[[ Records for this exercise open ]]

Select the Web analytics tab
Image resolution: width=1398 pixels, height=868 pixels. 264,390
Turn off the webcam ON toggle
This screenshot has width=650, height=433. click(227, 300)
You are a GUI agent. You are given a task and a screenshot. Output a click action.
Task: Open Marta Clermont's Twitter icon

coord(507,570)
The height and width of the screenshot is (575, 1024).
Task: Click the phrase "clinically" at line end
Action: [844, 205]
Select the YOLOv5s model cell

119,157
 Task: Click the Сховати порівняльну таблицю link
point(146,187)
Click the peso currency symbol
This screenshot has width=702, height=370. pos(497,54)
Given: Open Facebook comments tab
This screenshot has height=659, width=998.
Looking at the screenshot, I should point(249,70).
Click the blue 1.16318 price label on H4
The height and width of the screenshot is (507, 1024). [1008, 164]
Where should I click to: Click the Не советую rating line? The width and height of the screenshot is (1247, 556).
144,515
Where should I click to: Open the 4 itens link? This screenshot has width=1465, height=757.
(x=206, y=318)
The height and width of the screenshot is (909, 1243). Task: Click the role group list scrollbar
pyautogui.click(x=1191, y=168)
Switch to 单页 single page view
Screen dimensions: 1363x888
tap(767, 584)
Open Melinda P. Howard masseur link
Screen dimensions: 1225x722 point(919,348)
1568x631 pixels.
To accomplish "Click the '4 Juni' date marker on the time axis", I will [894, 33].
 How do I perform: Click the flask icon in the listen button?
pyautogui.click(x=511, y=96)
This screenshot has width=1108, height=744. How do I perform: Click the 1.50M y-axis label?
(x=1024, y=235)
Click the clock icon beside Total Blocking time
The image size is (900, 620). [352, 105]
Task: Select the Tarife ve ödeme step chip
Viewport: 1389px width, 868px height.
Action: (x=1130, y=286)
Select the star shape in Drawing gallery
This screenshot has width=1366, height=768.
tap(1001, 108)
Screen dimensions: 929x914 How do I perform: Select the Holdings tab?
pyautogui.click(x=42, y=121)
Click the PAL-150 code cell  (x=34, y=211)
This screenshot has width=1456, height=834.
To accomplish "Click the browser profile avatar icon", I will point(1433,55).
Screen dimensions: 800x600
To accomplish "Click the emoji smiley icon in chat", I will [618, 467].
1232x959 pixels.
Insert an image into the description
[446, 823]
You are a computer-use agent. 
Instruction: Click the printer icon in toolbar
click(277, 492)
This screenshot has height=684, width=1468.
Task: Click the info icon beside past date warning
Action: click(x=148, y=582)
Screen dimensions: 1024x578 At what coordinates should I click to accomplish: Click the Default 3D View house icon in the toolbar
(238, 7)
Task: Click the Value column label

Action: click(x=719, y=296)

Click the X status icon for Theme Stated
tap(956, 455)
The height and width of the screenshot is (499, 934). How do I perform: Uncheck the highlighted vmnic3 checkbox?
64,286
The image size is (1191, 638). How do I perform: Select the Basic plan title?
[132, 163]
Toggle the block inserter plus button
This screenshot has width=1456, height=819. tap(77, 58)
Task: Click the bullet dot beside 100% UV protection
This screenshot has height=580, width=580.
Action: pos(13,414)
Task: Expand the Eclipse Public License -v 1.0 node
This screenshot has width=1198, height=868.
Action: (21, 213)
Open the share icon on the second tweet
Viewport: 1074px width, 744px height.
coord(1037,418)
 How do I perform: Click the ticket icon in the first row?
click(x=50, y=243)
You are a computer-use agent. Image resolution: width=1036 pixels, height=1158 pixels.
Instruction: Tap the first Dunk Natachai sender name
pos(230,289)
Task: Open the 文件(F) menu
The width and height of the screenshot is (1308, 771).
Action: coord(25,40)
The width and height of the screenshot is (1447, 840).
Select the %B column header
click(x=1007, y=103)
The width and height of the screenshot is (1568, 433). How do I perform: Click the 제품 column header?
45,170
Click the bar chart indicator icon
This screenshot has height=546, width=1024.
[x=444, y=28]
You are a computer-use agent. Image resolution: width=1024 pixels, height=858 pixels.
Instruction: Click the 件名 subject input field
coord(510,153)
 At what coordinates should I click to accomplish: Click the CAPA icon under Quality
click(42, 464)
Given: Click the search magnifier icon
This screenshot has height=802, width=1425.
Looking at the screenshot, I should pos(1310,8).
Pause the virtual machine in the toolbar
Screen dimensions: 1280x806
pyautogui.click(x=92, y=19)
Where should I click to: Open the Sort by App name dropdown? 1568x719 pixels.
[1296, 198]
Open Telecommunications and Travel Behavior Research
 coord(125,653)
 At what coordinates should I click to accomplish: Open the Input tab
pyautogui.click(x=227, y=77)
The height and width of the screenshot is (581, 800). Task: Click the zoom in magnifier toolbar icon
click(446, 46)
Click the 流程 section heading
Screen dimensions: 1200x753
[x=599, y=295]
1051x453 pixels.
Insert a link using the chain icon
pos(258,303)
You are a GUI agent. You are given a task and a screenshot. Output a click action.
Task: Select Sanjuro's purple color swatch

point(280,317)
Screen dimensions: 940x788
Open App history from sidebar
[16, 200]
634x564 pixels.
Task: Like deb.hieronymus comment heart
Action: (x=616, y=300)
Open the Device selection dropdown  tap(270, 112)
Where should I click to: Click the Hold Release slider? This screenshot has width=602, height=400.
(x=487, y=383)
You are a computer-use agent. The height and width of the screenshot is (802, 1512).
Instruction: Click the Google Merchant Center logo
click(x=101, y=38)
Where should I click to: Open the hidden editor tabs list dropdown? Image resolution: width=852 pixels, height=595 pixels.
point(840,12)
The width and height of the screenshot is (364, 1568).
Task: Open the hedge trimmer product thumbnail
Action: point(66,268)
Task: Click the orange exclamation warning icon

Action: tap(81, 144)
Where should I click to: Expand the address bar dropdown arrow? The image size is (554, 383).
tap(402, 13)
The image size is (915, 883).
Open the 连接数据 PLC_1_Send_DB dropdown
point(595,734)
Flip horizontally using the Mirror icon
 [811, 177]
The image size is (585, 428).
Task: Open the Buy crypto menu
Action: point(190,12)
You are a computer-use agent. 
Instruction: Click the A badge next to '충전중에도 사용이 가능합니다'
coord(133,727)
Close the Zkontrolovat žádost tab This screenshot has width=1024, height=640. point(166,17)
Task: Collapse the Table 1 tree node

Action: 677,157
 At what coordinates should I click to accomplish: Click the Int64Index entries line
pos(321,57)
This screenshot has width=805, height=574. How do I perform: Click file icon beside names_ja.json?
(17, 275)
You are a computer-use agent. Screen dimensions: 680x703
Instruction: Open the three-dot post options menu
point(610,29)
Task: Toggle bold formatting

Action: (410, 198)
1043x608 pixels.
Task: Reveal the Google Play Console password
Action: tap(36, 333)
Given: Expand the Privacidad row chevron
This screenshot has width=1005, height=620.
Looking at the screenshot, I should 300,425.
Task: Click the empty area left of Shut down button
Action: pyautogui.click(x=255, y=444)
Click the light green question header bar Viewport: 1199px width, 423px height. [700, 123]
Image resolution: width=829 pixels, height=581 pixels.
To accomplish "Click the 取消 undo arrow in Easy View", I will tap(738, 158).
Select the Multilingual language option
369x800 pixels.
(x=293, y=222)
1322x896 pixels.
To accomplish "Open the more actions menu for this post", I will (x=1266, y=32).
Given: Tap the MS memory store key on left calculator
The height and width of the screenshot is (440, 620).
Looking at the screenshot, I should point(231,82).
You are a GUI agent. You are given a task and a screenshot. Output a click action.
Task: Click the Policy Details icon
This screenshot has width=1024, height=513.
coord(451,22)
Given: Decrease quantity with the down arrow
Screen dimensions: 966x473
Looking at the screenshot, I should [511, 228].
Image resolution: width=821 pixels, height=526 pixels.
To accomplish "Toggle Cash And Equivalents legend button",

[[ Records for this exercise closed ]]

The full set of entries should be copied out exactly as given.

Select the Web analytics tab
Image resolution: width=1398 pixels, height=868 pixels. 264,390
Turn off the webcam ON toggle
This screenshot has width=650, height=433. click(227, 300)
You are a GUI agent. You are given a task and a screenshot. Output a click action.
Task: Open Marta Clermont's Twitter icon

coord(507,570)
The height and width of the screenshot is (575, 1024).
Task: Click the phrase "clinically" at line end
Action: [844, 205]
Select the YOLOv5s model cell

119,157
 Task: Click the Сховати порівняльну таблицю link
point(146,187)
Click the peso currency symbol
This screenshot has width=702, height=370. pos(497,54)
Given: Open Facebook comments tab
This screenshot has height=659, width=998.
Looking at the screenshot, I should point(249,70).
Click the blue 1.16318 price label on H4
The height and width of the screenshot is (507, 1024). [1008, 164]
Where should I click to: Click the Не советую rating line? The width and height of the screenshot is (1247, 556).
144,515
Where should I click to: Open the 4 itens link? This screenshot has width=1465, height=757.
(x=206, y=318)
The height and width of the screenshot is (909, 1243). Task: Click the role group list scrollbar
pyautogui.click(x=1191, y=168)
Switch to 单页 single page view
Screen dimensions: 1363x888
tap(767, 584)
Open Melinda P. Howard masseur link
Screen dimensions: 1225x722 point(919,348)
1568x631 pixels.
To accomplish "Click the '4 Juni' date marker on the time axis", I will [894, 33].
 How do I perform: Click the flask icon in the listen button?
pyautogui.click(x=511, y=96)
This screenshot has width=1108, height=744. How do I perform: Click the 1.50M y-axis label?
(x=1024, y=235)
Click the clock icon beside Total Blocking time
The image size is (900, 620). [352, 105]
Task: Select the Tarife ve ödeme step chip
Viewport: 1389px width, 868px height.
Action: (x=1130, y=286)
Select the star shape in Drawing gallery
This screenshot has width=1366, height=768.
tap(1001, 108)
Screen dimensions: 929x914 How do I perform: Select the Holdings tab?
pyautogui.click(x=42, y=121)
Click the PAL-150 code cell  (x=34, y=211)
This screenshot has width=1456, height=834.
To accomplish "Click the browser profile avatar icon", I will point(1433,55).
Screen dimensions: 800x600
To accomplish "Click the emoji smiley icon in chat", I will [618, 467].
1232x959 pixels.
Insert an image into the description
[446, 823]
You are a computer-use agent. 
Instruction: Click the printer icon in toolbar
click(277, 492)
This screenshot has height=684, width=1468.
Task: Click the info icon beside past date warning
Action: click(x=148, y=582)
Screen dimensions: 1024x578 At what coordinates should I click to accomplish: Click the Default 3D View house icon in the toolbar
(238, 7)
Task: Click the Value column label

Action: click(x=719, y=296)

Click the X status icon for Theme Stated
tap(956, 455)
The height and width of the screenshot is (499, 934). How do I perform: Uncheck the highlighted vmnic3 checkbox?
64,286
The image size is (1191, 638). How do I perform: Select the Basic plan title?
[132, 163]
Toggle the block inserter plus button
This screenshot has width=1456, height=819. tap(77, 58)
Task: Click the bullet dot beside 100% UV protection
This screenshot has height=580, width=580.
Action: pos(13,414)
Task: Expand the Eclipse Public License -v 1.0 node
This screenshot has width=1198, height=868.
Action: (21, 213)
Open the share icon on the second tweet
Viewport: 1074px width, 744px height.
coord(1037,418)
 How do I perform: Click the ticket icon in the first row?
click(x=50, y=243)
You are a computer-use agent. Image resolution: width=1036 pixels, height=1158 pixels.
Instruction: Tap the first Dunk Natachai sender name
pos(230,289)
Task: Open the 文件(F) menu
The width and height of the screenshot is (1308, 771).
Action: coord(25,40)
The width and height of the screenshot is (1447, 840).
Select the %B column header
click(x=1007, y=103)
The width and height of the screenshot is (1568, 433). How do I perform: Click the 제품 column header?
45,170
Click the bar chart indicator icon
This screenshot has height=546, width=1024.
[x=444, y=28]
You are a computer-use agent. Image resolution: width=1024 pixels, height=858 pixels.
Instruction: Click the 件名 subject input field
coord(510,153)
 At what coordinates should I click to accomplish: Click the CAPA icon under Quality
click(42, 464)
Given: Click the search magnifier icon
This screenshot has height=802, width=1425.
Looking at the screenshot, I should pos(1310,8).
Pause the virtual machine in the toolbar
Screen dimensions: 1280x806
pyautogui.click(x=92, y=19)
Where should I click to: Open the Sort by App name dropdown? 1568x719 pixels.
[1296, 198]
Open Telecommunications and Travel Behavior Research
 coord(125,653)
 At what coordinates should I click to accomplish: Open the Input tab
pyautogui.click(x=227, y=77)
The height and width of the screenshot is (581, 800). Task: Click the zoom in magnifier toolbar icon
click(446, 46)
Click the 流程 section heading
Screen dimensions: 1200x753
[x=599, y=295]
1051x453 pixels.
Insert a link using the chain icon
pos(258,303)
You are a GUI agent. You are given a task and a screenshot. Output a click action.
Task: Select Sanjuro's purple color swatch

point(280,317)
Screen dimensions: 940x788
Open App history from sidebar
[16, 200]
634x564 pixels.
Task: Like deb.hieronymus comment heart
Action: (x=616, y=300)
Open the Device selection dropdown  tap(270, 112)
Where should I click to: Click the Hold Release slider? This screenshot has width=602, height=400.
(x=487, y=383)
You are a computer-use agent. The height and width of the screenshot is (802, 1512).
Instruction: Click the Google Merchant Center logo
click(x=101, y=38)
Where should I click to: Open the hidden editor tabs list dropdown? Image resolution: width=852 pixels, height=595 pixels.
point(840,12)
The width and height of the screenshot is (364, 1568).
Task: Open the hedge trimmer product thumbnail
Action: point(66,268)
Task: Click the orange exclamation warning icon

Action: tap(81, 144)
Where should I click to: Expand the address bar dropdown arrow? The image size is (554, 383).
tap(402, 13)
The image size is (915, 883).
Open the 连接数据 PLC_1_Send_DB dropdown
point(595,734)
Flip horizontally using the Mirror icon
 [811, 177]
The image size is (585, 428).
Task: Open the Buy crypto menu
Action: point(190,12)
You are a computer-use agent. 
Instruction: Click the A badge next to '충전중에도 사용이 가능합니다'
coord(133,727)
Close the Zkontrolovat žádost tab This screenshot has width=1024, height=640. point(166,17)
Task: Collapse the Table 1 tree node

Action: 677,157
 At what coordinates should I click to accomplish: Click the Int64Index entries line
pos(321,57)
This screenshot has width=805, height=574. How do I perform: Click file icon beside names_ja.json?
(17, 275)
You are a computer-use agent. Screen dimensions: 680x703
Instruction: Open the three-dot post options menu
point(610,29)
Task: Toggle bold formatting

Action: (410, 198)
1043x608 pixels.
Task: Reveal the Google Play Console password
Action: tap(36, 333)
Given: Expand the Privacidad row chevron
This screenshot has width=1005, height=620.
Looking at the screenshot, I should 300,425.
Task: Click the empty area left of Shut down button
Action: pyautogui.click(x=255, y=444)
Click the light green question header bar Viewport: 1199px width, 423px height. [700, 123]
Image resolution: width=829 pixels, height=581 pixels.
To accomplish "Click the 取消 undo arrow in Easy View", I will tap(738, 158).
Select the Multilingual language option
369x800 pixels.
(x=293, y=222)
1322x896 pixels.
To accomplish "Open the more actions menu for this post", I will (x=1266, y=32).
Given: Tap the MS memory store key on left calculator
The height and width of the screenshot is (440, 620).
Looking at the screenshot, I should point(231,82).
You are a GUI agent. You are given a task and a screenshot. Output a click action.
Task: Click the Policy Details icon
This screenshot has width=1024, height=513.
coord(451,22)
Given: Decrease quantity with the down arrow
Screen dimensions: 966x473
Looking at the screenshot, I should [511, 228].
Image resolution: width=821 pixels, height=526 pixels.
To accomplish "Toggle Cash And Equivalents legend button",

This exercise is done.